[Supplied passage — start]

Filtering includes precursor isolation and MS2 abundance to clean spectra and significantly reduce object size.
Show code
# Set parameters (mz window)
avgFeatParams <- getDefAvgPListParams(clusterMzWindow = 0.005,
topMost = 250
#method = "distance" # default "hclust" uses clustered height
)
precRules <- getDefIsolatePrecParams(maxIsotopes = 4,
mzDefectRange = c(-0.1, 0.1)
)
# Calculate MS and MSMS peak lists from suspect screening
time.mzr <- system.time({
mslists <- generateMSPeakLists(
fGroups,
"mzr",
maxMSRtWindow = 5,
precursorMzWindow = 0.2, # +/- 0.2 Da = 0.4 Da
topMost = NULL,
avgFeatParams = avgFeatParams,
avgFGroupParams = avgFeatParams
)
})
# Filtering only top 99% MSMS peaks based on relative abundance
mslists <- patRoon::filter(mslists,
absMSIntThr = 1000,
relMSMSIntThr = 0.05, # trying to reduce noise (helped with at least 1)
withMSMS = TRUE,
minMSMSPeaks = 1,
retainPrecursorMSMS = TRUE,
isolatePrec = precRules, # Issue 87 fixed 24-07-23
)
For each of the following library and in-silico matching, a minimum of 2 explained peaks is used as a filter to increase the confidence of annotation. In general, the score can be artificially inflated for a compound that only matches with one (or 0) fragment, due to limitations of the cosine (dot-product) scoring technique.
Requires latest database .msp
download from MassBank repo
Show code
mslibrary <- loadMSLibrary("C:/Data/MassBank/MassBank_NIST.msp", "msp")
simParam <- getDefSpecSimParams(
absMzDev = 0.02 # 20 mDa difference for MS2 spectra
) # https://rickhelmus.github.io/patRoon/reference/specSimParams.html
time.MassBank <- system.time({
compoundsMB <-
generateCompounds(
fGroupsSusp,
mslists,
"library",
adduct = "[M+H]+",
MSLibrary = mslibrary,
minSim = 0.50,
absMzDev = 0.05,
spectrumType = "MS2",
checkIons = "adduct",
specSimParams = simParam # increase bin size
)
})
# Filter for minimum explained peaks and formula score
compoundsMB <- patRoon::filter(compoundsMB, topMost = 1, minExplainedPeaks = 2)
# Export results as
resultsMB <- patRoon::as.data.table(compoundsMB, fGroups = fGroups)
Currently working with SIRIUS v5.6.3. Limiting the cores may not be necessary but can help if you need to use your computer while processing the data. Using the projectPath variable is also not necessary, although I find it useful to browse the raw SIRIUS results for troubleshooting.
Show code
time.SIRIUS <- system.time({
compoundsSIR <-
generateCompounds(
fGroupsSusp,
mslists,
"sirius",
relMzDev = 5,
adduct = "[M+H]+",
formulaDatabase = "pubchem",
topMost = 5,
topMostFormulas = 10, # from 5 - hopefully increase the number of form used to calculate structures
profile = "orbitrap",
splitBatches = FALSE,
cores = 4,
elements = "CHONPSFClBr",
extraOptsFormula = "--ppm-max-ms2=50",
verbose = TRUE
)

[Supplied passage — finish]

# [Task requirements]
According to the text on MS peak list filtering and compound annotation, what minimum number of explained peaks is used as a filter for the library and in-silico matching?

[Data for analysis — start]

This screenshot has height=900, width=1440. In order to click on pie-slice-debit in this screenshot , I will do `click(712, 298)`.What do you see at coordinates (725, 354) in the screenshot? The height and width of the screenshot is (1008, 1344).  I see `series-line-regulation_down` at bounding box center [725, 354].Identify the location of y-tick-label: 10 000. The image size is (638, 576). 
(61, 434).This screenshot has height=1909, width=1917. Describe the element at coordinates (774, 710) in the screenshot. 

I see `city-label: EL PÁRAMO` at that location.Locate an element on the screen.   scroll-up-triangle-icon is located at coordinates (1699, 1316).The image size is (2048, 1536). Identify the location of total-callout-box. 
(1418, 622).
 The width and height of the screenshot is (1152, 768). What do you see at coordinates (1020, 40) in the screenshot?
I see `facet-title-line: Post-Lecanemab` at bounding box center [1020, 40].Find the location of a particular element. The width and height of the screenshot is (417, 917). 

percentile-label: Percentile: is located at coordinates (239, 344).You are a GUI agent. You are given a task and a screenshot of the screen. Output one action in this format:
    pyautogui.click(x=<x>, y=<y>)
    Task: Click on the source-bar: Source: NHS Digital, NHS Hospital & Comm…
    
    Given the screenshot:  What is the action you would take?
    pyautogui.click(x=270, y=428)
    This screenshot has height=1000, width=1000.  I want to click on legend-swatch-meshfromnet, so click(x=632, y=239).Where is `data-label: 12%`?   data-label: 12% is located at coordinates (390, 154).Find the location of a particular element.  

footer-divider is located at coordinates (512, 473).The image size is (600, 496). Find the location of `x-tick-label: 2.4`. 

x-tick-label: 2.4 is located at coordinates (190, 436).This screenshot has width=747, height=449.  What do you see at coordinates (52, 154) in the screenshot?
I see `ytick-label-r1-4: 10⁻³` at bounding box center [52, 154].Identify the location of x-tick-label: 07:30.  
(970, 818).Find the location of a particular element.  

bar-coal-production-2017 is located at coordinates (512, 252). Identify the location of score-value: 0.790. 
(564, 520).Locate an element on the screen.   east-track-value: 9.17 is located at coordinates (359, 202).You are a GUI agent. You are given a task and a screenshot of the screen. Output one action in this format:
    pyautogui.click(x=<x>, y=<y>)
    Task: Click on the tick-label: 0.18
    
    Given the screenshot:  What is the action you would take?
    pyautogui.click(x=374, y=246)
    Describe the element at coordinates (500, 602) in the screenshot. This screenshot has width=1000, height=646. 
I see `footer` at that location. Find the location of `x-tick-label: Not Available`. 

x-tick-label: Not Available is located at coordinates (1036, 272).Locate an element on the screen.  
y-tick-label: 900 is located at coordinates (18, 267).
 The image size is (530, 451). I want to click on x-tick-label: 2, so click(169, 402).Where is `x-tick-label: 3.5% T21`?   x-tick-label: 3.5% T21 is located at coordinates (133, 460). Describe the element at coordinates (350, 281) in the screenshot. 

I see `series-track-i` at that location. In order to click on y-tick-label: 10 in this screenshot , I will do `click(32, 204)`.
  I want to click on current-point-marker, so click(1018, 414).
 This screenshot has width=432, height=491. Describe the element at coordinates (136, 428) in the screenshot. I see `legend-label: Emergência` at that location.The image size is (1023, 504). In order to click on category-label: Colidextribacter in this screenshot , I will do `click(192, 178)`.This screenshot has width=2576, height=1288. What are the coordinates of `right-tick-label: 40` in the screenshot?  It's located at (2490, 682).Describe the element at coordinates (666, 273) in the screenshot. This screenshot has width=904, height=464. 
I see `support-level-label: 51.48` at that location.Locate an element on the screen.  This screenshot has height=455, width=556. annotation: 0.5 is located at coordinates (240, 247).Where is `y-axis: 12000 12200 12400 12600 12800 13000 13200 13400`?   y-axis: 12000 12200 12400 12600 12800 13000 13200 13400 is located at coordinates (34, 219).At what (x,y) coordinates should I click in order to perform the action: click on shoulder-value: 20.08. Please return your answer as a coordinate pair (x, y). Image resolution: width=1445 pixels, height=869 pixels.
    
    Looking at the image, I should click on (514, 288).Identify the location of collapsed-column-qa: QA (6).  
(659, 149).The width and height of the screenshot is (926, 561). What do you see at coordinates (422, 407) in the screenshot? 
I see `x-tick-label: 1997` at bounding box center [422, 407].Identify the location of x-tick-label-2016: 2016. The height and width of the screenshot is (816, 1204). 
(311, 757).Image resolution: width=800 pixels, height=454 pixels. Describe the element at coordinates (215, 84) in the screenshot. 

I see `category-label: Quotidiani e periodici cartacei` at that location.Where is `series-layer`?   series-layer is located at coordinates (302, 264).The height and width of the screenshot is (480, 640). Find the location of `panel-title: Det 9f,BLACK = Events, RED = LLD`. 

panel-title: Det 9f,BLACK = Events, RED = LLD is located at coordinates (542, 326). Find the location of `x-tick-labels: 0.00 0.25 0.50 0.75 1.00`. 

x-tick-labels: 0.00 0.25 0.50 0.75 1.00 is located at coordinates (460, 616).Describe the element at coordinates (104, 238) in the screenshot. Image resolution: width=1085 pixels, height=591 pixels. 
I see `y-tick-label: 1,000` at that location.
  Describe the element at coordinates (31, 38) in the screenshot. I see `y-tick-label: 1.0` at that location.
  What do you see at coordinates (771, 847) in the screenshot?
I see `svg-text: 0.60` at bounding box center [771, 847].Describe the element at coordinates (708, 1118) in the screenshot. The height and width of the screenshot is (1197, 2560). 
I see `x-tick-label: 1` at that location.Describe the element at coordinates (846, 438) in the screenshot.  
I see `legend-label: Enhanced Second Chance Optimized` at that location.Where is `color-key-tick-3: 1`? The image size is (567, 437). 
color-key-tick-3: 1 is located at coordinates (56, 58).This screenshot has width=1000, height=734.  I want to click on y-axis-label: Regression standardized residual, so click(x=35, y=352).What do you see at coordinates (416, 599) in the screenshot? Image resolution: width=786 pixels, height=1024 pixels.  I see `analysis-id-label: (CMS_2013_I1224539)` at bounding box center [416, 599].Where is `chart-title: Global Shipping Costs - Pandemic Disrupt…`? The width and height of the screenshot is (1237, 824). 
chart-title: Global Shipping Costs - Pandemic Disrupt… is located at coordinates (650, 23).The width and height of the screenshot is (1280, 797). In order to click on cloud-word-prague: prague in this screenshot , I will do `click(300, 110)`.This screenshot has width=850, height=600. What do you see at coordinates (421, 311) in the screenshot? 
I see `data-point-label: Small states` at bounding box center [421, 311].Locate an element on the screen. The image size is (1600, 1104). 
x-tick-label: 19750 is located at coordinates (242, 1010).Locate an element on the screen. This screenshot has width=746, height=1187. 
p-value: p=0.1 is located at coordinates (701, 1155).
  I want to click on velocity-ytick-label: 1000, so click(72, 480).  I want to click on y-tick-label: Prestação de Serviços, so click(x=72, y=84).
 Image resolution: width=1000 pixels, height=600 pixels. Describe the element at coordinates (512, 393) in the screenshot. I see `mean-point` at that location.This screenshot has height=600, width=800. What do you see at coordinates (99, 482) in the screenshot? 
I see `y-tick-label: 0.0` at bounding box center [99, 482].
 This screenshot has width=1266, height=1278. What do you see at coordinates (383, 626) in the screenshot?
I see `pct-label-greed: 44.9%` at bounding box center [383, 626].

[Data for analysis — finish]

# [Answer box]
A minimum of 2 explained peaks.